Extrait du document:
• • • • • • •

Du reste, dans son texte Pourquoi – qui peut être appréhendé comme un long auto-commentaire sur son travail –, l’élément majeur qu’il retient du Nouveau Roman c’est « l’acharnement » que ce mouvement a déployé « à décrire le vernaculaire et l’infime » [13]. Le quotidien serait ainsi comparable à un bouquet d’orties, cette plante ni rare, ni munificente, dont on se détourne habituellement et qui peut même être vue comme négative (elle est urticante). De Jonckheere a d’ailleurs dédié tout un texte [14] à cette herbacée qui peut aussi être vue comme extrêmement vivifiante (sa piqure réveille) ; perspective qu’il rattache précisément au quotidien.
Ainsi que le note Bégout [15], la quotidienneté a pour foyer essentiel le moi. Désordre se fait dès lors également œuvre du quotidien par son ancrage éminemment subjectif, dont témoignent la narration à la première personne du singulier ainsi que le déploiement du diaristique. Les différents projets de De Jonckheere sont autant de récits de vie, de récits de soi, qui empruntent pour la majorité d’entre eux la voie photographique. À l’instar de l’identité, le quotidien, chez De Jonckheere, n’est pas lisse. Matière ample, informe et mobile, il n’incarne pas l’« espace du propre et de l’identique » [16]. Il apparaît plutôt comme l’espace de l’hétérogène, du divers, dessinant un domaine de l’inconstance, de la mobilité [17], de la précarité, de l’hétéroclite [18] ; ce dont rend superbement compte son projet La Vie (comme elle va) [19] qui se présente sous la forme de photographies disparates superposées venant dresser un chemin existentiel autre qu’agendaire : sensible.
Doc. 1 – Capture d’écran du projet La vie comme elle va (Toute la vie).
Doc. 2 – Capture d’écran du projet La vie comme elle va (Toute la vie).
Doc. 3 – Capture d’écran du projet La vie comme elle va (Toute la vie).

• • • • • • •

Données recueillies:
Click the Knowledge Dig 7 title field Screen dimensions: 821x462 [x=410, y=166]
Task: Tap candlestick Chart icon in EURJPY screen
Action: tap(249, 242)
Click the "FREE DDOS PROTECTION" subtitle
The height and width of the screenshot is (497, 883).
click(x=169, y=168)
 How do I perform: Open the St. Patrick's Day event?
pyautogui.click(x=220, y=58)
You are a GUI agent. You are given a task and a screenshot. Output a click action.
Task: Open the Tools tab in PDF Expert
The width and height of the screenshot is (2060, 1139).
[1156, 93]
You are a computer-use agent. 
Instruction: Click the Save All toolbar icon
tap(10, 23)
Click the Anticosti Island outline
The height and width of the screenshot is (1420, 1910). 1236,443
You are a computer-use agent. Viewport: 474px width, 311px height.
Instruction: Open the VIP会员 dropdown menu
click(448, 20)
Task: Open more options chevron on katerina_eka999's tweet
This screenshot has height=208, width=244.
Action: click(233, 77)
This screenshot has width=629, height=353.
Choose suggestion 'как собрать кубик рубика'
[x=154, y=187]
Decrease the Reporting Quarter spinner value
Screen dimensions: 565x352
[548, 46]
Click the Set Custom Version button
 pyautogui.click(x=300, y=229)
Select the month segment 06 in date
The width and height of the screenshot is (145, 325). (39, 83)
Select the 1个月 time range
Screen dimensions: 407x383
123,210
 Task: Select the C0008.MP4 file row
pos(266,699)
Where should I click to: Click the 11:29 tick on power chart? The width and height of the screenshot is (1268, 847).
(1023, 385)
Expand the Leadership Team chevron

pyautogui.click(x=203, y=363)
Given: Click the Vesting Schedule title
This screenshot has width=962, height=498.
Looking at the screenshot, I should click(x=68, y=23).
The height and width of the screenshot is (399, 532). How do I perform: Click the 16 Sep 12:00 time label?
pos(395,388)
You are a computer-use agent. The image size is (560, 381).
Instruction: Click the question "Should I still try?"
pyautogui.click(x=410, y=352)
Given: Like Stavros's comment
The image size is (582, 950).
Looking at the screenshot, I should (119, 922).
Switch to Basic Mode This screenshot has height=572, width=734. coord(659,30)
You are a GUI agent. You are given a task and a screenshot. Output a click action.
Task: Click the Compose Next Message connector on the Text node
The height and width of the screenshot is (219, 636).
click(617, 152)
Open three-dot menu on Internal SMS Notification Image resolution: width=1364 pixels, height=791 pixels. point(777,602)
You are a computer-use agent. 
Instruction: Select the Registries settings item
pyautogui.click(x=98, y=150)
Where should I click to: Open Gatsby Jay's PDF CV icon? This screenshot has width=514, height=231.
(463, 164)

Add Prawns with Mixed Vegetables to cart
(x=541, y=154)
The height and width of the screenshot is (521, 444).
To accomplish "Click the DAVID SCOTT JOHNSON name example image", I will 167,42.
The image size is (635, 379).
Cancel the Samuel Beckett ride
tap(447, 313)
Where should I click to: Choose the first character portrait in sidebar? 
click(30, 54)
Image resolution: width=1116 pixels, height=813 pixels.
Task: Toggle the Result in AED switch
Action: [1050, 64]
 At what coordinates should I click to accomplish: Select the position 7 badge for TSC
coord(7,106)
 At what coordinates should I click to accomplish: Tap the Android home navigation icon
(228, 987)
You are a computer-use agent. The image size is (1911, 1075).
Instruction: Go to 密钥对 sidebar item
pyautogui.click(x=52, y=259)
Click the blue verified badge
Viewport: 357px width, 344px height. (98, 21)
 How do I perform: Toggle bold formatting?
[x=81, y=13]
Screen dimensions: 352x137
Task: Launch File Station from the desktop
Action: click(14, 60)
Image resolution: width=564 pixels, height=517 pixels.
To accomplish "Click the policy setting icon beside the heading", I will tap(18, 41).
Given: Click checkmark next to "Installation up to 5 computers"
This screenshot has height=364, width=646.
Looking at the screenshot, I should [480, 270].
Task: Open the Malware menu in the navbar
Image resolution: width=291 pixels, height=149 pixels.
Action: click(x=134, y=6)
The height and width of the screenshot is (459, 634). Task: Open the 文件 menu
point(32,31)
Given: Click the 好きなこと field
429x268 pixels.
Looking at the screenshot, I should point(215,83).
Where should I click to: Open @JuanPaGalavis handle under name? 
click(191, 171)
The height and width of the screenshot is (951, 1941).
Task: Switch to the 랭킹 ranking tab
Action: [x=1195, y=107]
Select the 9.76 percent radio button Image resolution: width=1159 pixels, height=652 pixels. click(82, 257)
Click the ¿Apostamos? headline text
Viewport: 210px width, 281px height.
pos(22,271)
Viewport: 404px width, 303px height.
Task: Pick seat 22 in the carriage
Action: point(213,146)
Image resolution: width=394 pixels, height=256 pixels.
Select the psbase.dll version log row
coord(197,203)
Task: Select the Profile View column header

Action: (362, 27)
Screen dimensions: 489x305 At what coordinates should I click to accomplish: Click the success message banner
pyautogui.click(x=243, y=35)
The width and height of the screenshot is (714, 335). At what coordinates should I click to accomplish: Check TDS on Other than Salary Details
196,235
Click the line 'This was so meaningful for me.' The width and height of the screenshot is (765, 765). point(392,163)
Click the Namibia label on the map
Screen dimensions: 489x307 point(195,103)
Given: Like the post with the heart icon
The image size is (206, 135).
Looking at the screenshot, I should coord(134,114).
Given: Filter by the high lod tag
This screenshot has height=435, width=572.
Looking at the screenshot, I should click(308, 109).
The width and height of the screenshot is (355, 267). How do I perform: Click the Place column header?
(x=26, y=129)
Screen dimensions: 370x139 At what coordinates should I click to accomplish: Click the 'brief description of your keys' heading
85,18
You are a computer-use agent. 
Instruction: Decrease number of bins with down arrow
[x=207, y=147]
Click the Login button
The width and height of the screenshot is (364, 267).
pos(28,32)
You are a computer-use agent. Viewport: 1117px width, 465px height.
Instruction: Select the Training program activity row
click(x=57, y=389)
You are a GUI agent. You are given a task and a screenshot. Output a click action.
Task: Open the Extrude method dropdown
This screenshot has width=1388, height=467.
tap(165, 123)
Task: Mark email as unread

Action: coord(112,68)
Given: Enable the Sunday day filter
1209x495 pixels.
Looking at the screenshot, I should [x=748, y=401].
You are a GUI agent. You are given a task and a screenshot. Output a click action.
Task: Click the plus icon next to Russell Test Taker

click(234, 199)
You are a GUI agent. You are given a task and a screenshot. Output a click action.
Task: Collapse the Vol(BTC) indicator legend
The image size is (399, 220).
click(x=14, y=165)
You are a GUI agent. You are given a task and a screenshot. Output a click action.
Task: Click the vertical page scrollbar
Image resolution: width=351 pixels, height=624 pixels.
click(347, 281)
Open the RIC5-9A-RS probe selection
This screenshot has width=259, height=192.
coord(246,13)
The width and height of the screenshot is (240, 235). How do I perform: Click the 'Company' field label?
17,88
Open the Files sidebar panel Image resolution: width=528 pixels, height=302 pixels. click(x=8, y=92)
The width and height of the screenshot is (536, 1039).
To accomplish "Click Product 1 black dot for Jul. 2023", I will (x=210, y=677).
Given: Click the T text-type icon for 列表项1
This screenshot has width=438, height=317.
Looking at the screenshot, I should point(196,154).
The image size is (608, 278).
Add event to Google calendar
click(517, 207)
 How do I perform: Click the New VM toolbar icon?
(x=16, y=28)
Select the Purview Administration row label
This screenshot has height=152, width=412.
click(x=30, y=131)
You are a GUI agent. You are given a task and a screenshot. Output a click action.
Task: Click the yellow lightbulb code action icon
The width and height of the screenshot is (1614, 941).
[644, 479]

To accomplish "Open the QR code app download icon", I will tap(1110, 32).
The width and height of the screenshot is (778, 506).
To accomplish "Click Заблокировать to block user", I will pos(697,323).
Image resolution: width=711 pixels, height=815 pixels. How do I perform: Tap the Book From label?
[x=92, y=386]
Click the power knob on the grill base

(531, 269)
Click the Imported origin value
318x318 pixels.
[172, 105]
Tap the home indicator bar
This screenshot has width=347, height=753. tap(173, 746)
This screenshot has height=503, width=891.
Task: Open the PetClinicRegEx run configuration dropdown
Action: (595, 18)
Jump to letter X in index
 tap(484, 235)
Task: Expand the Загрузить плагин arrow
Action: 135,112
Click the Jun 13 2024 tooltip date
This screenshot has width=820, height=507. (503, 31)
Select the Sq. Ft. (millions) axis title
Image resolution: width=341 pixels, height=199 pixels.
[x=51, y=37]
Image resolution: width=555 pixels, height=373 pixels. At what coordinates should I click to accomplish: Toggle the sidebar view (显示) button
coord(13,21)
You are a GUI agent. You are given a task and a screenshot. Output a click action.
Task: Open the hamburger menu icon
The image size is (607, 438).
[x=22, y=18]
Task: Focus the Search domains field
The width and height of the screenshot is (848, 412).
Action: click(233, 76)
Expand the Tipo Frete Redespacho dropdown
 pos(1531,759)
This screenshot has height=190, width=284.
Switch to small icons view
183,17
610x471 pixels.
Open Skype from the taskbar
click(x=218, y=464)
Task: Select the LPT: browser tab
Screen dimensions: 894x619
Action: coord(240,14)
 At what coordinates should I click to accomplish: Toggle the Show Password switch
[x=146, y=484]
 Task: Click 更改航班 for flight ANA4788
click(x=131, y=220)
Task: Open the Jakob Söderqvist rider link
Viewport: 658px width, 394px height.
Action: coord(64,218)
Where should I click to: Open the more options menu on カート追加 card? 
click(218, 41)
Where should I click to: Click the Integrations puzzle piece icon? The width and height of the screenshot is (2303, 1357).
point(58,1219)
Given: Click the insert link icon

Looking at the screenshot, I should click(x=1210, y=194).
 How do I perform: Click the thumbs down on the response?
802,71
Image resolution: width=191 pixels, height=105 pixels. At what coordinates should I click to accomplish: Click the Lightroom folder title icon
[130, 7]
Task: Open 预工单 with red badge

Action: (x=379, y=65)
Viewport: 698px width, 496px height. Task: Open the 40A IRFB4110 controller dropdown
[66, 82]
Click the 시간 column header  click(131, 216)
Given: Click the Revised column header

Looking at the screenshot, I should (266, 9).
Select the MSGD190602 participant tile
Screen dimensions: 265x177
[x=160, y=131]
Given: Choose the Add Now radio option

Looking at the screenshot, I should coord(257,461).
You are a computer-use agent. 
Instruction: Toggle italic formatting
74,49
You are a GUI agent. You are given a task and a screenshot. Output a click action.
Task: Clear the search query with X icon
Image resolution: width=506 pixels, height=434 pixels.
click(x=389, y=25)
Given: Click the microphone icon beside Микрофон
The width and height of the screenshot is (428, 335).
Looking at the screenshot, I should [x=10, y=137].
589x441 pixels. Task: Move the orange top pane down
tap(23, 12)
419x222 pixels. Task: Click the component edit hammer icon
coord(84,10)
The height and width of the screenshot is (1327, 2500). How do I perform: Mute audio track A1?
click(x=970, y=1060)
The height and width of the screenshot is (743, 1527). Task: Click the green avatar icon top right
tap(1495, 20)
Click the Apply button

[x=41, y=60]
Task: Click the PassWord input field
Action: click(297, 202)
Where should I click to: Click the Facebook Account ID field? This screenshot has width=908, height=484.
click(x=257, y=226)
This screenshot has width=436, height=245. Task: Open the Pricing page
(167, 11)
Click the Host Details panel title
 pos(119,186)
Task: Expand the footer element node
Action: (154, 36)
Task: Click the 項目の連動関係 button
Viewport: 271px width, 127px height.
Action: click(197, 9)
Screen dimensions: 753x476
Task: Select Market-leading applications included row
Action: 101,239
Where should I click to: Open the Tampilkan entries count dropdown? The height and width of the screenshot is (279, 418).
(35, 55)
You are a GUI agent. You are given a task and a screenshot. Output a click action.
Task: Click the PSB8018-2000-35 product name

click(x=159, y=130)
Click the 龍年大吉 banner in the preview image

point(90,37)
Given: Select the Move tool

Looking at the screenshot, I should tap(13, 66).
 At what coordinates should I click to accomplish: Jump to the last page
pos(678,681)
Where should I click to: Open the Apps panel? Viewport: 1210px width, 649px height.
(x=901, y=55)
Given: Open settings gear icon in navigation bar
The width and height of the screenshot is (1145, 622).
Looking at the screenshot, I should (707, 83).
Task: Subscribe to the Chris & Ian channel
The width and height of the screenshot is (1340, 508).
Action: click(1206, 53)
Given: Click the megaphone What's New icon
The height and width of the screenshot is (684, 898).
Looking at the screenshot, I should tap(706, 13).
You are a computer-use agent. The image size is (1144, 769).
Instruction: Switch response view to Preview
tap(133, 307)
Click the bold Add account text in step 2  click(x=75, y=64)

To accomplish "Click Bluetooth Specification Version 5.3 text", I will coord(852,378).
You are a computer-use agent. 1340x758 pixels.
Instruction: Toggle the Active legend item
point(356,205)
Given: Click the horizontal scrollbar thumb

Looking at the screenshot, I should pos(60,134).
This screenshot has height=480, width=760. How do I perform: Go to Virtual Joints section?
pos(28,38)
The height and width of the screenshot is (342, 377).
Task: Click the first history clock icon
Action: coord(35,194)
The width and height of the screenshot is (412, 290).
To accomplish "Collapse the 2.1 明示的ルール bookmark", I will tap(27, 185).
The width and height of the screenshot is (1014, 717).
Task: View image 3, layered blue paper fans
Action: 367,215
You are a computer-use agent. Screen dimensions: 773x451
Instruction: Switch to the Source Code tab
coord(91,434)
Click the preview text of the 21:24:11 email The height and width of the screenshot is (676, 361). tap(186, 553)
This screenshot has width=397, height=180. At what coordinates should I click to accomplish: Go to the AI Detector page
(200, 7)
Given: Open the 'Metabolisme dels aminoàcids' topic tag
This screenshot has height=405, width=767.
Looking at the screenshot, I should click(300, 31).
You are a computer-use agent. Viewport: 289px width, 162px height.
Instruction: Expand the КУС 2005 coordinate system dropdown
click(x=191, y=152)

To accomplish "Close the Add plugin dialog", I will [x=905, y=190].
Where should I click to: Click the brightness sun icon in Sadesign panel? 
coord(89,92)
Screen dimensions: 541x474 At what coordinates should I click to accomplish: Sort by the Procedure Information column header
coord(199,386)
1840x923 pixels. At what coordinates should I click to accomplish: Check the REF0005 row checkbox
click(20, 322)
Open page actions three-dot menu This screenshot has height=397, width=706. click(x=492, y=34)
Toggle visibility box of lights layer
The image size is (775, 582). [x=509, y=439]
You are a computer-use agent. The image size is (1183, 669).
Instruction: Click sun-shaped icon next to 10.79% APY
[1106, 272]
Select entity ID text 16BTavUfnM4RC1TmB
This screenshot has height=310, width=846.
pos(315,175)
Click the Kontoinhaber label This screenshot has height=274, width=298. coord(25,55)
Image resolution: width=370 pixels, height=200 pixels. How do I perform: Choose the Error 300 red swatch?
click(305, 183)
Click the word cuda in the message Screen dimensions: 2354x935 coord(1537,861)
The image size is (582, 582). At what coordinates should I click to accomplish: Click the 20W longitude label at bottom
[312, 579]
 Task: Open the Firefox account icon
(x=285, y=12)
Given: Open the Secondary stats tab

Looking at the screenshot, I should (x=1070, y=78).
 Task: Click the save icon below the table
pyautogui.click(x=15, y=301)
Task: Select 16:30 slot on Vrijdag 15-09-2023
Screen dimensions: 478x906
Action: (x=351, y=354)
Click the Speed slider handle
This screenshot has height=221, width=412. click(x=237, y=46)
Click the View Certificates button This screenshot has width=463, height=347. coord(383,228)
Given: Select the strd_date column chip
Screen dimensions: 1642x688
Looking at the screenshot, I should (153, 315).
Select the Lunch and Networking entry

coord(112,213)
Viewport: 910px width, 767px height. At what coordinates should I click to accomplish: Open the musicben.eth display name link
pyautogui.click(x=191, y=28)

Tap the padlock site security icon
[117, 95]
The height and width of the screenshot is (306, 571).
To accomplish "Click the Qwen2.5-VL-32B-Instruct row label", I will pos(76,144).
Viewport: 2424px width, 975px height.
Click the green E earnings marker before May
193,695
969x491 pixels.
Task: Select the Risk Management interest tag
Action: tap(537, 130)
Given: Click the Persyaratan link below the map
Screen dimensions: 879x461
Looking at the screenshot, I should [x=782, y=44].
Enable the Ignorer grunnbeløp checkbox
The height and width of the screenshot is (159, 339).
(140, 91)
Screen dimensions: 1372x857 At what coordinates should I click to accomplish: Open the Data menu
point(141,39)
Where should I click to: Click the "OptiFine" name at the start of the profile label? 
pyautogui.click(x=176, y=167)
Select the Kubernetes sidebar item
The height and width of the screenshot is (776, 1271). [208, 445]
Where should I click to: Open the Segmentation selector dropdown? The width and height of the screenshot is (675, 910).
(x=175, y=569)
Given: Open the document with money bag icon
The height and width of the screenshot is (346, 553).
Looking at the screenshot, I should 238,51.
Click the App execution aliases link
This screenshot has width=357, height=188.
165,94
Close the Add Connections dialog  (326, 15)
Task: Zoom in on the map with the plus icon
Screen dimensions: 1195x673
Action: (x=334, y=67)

• • • • • • •

Consignes de l'exercice:
1 – Reproduisez à l'identique le passage de l'extrait qui commence aux mots "Du reste, dans" et s'arrête après les mots "précisément au quotidien.".
2 – Dans la liste, recopiez sans rien changer les lignes qui vont de celle contenant "Task: Select the C0008.MP4 file row" jusqu'à celle contenant "pyautogui.click(x=203, y=363)", ces deux lignes comprises, et rien d'autre.

Réponses finales:
1 –
Du reste, dans son texte Pourquoi – qui peut être appréhendé comme un long auto-commentaire sur son travail –, l’élément majeur qu’il retient du Nouveau Roman c’est « l’acharnement » que ce mouvement a déployé « à décrire le vernaculaire et l’infime » [13]. Le quotidien serait ainsi comparable à un bouquet d’orties, cette plante ni rare, ni munificente, dont on se détourne habituellement et qui peut même être vue comme négative (elle est urticante). De Jonckheere a d’ailleurs dédié tout un texte [14] à cette herbacée qui peut aussi être vue comme extrêmement vivifiante (sa piqure réveille) ; perspective qu’il rattache précisément au quotidien.

2 –
 Task: Select the C0008.MP4 file row
pos(266,699)
Where should I click to: Click the 11:29 tick on power chart? The width and height of the screenshot is (1268, 847).
(1023, 385)
Expand the Leadership Team chevron

pyautogui.click(x=203, y=363)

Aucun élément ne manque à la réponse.